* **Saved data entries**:
———

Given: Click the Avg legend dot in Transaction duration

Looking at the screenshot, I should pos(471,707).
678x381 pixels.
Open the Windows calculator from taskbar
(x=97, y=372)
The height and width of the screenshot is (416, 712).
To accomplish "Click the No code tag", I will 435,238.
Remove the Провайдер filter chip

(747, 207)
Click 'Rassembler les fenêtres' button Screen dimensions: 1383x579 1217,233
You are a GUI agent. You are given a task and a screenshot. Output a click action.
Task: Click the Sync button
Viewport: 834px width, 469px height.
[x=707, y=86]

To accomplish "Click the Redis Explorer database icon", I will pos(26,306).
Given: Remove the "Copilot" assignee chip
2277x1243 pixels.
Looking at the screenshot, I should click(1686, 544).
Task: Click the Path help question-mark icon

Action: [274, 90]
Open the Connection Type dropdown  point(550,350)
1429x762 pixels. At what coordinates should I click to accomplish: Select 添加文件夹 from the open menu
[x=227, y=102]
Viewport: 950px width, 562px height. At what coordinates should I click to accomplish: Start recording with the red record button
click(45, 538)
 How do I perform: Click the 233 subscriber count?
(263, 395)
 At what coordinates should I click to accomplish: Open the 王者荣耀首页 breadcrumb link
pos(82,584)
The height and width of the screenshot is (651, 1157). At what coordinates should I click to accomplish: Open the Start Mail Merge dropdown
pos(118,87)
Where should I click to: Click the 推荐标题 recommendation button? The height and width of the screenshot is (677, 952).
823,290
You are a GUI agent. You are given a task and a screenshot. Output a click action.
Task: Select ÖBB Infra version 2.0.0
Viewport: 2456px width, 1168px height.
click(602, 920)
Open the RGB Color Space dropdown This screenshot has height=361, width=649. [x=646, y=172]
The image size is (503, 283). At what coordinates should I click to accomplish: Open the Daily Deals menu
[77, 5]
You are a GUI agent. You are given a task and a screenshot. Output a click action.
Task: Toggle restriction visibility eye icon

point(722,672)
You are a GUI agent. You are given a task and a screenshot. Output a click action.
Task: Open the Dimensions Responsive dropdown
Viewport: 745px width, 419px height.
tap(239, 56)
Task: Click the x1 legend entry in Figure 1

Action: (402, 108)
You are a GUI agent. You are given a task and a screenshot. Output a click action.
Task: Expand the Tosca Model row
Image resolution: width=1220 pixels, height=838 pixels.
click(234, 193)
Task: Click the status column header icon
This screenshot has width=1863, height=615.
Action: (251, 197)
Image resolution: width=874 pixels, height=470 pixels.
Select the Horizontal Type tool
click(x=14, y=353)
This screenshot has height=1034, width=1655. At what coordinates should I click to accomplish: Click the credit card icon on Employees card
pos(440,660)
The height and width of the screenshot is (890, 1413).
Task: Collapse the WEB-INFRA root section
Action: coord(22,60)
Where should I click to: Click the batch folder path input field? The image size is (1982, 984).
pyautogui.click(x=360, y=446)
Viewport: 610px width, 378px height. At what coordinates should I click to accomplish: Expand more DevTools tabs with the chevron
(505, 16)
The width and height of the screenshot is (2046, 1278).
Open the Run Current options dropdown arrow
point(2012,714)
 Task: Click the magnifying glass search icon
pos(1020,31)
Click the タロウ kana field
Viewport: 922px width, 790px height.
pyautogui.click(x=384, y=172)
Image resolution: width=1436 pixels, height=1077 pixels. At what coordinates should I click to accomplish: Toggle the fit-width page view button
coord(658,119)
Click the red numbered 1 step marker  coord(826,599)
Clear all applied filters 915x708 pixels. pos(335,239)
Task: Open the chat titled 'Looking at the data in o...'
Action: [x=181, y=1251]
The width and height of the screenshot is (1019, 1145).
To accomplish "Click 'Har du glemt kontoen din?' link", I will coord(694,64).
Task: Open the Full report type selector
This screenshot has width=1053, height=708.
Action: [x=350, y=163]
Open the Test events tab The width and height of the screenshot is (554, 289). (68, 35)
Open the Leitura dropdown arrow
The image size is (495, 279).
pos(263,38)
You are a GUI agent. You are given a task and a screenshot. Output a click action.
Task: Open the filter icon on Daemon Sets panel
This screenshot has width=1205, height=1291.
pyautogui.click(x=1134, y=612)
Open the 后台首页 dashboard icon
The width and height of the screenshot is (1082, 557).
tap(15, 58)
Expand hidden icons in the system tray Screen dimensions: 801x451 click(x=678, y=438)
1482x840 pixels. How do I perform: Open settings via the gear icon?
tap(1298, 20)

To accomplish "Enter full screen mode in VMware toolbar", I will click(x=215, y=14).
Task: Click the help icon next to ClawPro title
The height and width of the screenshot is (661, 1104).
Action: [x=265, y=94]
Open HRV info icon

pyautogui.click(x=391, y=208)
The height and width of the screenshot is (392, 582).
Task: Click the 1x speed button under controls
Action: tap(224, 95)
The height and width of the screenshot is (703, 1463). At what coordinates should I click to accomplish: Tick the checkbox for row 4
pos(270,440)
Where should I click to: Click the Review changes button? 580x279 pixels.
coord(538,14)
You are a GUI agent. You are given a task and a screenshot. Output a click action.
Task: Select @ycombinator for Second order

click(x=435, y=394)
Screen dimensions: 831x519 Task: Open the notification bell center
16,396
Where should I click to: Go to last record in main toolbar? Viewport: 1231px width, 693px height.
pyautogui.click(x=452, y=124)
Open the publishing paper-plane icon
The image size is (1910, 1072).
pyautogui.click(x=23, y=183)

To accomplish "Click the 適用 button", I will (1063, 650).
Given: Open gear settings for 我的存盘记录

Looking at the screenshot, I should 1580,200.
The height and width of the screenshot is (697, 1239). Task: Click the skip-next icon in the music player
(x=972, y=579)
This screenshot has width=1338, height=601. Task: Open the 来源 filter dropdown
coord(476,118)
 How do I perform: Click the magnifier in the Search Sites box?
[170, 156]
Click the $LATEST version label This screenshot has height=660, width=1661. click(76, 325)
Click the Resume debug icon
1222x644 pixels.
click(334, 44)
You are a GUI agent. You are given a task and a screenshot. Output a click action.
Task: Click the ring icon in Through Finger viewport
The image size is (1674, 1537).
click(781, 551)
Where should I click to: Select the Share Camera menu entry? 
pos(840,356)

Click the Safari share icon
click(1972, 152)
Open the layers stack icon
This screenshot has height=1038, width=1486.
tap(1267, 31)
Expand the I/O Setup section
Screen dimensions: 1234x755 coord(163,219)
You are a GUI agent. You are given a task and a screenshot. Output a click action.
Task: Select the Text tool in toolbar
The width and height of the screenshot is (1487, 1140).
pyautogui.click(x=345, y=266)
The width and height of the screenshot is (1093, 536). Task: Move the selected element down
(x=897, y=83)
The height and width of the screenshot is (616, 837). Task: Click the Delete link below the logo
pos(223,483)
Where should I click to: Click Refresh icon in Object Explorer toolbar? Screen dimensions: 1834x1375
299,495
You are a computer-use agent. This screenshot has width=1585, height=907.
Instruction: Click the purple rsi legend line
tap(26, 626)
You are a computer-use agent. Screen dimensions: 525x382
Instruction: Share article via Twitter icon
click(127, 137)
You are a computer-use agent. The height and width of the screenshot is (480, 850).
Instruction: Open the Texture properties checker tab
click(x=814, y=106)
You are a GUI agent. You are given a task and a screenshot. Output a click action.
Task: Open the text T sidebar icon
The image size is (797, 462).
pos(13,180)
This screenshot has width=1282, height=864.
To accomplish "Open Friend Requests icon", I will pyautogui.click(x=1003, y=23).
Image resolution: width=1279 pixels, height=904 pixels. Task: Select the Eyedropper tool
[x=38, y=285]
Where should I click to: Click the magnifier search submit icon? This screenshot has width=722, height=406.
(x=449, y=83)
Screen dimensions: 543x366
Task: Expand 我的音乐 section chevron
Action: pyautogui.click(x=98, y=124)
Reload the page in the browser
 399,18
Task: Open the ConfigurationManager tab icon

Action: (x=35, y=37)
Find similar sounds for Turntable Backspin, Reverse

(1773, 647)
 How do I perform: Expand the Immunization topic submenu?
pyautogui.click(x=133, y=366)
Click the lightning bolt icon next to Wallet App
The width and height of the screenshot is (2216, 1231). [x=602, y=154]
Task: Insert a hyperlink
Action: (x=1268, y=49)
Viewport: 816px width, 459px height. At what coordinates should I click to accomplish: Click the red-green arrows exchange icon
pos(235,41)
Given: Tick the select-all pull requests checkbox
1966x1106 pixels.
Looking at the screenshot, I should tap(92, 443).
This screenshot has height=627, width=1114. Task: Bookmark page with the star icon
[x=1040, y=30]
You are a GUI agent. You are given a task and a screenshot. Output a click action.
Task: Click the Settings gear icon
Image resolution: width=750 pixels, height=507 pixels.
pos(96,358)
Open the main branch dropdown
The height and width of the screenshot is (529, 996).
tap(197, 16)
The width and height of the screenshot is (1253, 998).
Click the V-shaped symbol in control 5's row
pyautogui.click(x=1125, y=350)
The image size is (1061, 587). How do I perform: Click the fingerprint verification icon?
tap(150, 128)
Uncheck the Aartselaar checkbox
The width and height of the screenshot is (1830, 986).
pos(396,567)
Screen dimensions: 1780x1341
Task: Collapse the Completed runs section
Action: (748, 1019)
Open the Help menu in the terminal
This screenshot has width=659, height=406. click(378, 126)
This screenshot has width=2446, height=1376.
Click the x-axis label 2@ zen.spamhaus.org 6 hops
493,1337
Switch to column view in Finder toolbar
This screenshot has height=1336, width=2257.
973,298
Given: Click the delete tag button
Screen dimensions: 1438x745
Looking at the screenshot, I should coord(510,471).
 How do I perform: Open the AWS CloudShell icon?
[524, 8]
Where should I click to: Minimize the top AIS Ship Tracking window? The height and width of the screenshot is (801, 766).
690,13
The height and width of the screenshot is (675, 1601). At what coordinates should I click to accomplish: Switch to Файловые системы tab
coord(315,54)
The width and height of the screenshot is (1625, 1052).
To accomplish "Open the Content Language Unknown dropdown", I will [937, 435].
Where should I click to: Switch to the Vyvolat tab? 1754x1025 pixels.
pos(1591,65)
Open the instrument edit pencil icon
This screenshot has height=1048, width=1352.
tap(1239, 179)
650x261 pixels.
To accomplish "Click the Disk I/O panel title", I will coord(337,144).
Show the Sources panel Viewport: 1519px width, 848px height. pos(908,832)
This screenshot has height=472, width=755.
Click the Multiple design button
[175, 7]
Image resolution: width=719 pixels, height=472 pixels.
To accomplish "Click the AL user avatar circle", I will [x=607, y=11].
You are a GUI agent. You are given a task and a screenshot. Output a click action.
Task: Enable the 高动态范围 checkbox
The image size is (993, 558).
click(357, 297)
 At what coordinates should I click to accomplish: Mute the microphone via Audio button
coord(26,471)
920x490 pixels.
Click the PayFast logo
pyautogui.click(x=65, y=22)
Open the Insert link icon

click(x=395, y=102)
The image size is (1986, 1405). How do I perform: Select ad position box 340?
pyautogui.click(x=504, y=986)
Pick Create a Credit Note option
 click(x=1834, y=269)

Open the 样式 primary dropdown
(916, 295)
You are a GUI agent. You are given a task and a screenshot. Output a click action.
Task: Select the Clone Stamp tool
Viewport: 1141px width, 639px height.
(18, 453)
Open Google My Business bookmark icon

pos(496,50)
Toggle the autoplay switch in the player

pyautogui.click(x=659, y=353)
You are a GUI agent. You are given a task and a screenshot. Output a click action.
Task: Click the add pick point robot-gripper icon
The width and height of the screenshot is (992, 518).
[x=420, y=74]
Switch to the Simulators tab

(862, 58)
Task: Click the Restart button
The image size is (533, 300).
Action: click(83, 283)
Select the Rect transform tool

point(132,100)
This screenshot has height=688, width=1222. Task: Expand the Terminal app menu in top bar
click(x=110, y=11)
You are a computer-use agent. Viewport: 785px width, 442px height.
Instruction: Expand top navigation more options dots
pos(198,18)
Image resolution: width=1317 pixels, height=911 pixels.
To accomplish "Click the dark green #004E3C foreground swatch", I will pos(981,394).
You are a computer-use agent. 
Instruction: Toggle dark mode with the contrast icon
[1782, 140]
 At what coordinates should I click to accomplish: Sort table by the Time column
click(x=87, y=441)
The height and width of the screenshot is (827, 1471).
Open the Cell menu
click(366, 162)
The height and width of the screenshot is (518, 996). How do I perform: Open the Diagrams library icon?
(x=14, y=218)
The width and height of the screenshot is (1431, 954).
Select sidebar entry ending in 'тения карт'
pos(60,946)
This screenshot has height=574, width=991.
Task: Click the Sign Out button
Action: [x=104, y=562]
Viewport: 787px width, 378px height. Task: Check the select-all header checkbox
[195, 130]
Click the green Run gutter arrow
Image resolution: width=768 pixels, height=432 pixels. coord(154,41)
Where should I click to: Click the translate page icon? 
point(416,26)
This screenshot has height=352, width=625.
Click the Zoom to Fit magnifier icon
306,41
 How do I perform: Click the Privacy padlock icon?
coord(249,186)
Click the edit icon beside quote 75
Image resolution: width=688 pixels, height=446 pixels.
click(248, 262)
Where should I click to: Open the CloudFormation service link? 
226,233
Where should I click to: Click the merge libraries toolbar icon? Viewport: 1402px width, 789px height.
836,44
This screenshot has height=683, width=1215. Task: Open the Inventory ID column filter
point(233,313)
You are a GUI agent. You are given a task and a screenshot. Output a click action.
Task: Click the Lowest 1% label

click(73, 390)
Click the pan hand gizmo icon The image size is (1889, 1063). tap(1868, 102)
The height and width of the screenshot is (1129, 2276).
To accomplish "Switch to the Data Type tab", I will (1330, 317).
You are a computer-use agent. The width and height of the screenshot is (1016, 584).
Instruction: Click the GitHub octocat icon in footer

———

* **Exercise aim**: Taking the records above, retype every line from the one with "Where should I click to: Click the 推荐标题" down to the one with "Task: Expand the Tosca Model row", exactly and with nothing else.

* **Reply to the task**:
Where should I click to: Click the 推荐标题 recommendation button? The height and width of the screenshot is (677, 952).
823,290
You are a GUI agent. You are given a task and a screenshot. Output a click action.
Task: Select ÖBB Infra version 2.0.0
Viewport: 2456px width, 1168px height.
click(602, 920)
Open the RGB Color Space dropdown This screenshot has height=361, width=649. [x=646, y=172]
The image size is (503, 283). At what coordinates should I click to accomplish: Open the Daily Deals menu
[77, 5]
You are a GUI agent. You are given a task and a screenshot. Output a click action.
Task: Toggle restriction visibility eye icon

point(722,672)
You are a GUI agent. You are given a task and a screenshot. Output a click action.
Task: Open the Dimensions Responsive dropdown
Viewport: 745px width, 419px height.
tap(239, 56)
Task: Click the x1 legend entry in Figure 1

Action: (402, 108)
You are a GUI agent. You are given a task and a screenshot. Output a click action.
Task: Expand the Tosca Model row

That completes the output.